Actually still confused
Actually still confused
Posted Apr 30, 2015 15:51 UTC (Thu) by tpo (subscriber, #25713)In reply to: Random numbers from CPU execution time jitter by fandingo
Parent article: Random numbers from CPU execution time jitter
My current mental model of the likes of /dev/random is that one starts with a certain amount of gathered randomness R (the seed). Then, once someone pulls data from /dev/random, you apply some function f(R,t) or fn(R,fn-1) that calculates/generates random bytes from the initially gathered seed either incrementally via reiteration or by including some monotonically increasing input such as a clock.
Now, as you explain, I effectively am confused by the fact that let's say ssh-keygen or openssl keygen will block and wait to gather more entropy even after the machine has been running for months and thus has seen "infinite" amounts of randomness.
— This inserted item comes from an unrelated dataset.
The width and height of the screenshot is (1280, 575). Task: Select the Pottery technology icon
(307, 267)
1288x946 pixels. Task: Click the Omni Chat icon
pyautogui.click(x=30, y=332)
What is the reason to repeatedly start gathering further entropy at that point if as you seem to imply generating an infinite amount of random bytes from the initial seed does not reduce the random quality of future generated random bytes?
I've checked "entropy" and "entropy pool" on Wikipedia, but either I misunderstand it or Wikipedia is confused when using phrases like "entropy depletion" and similar, which according to what you say is not possible inside an entropy pool.
Is there basic, coherent explanation of the whole mechanism somewhere?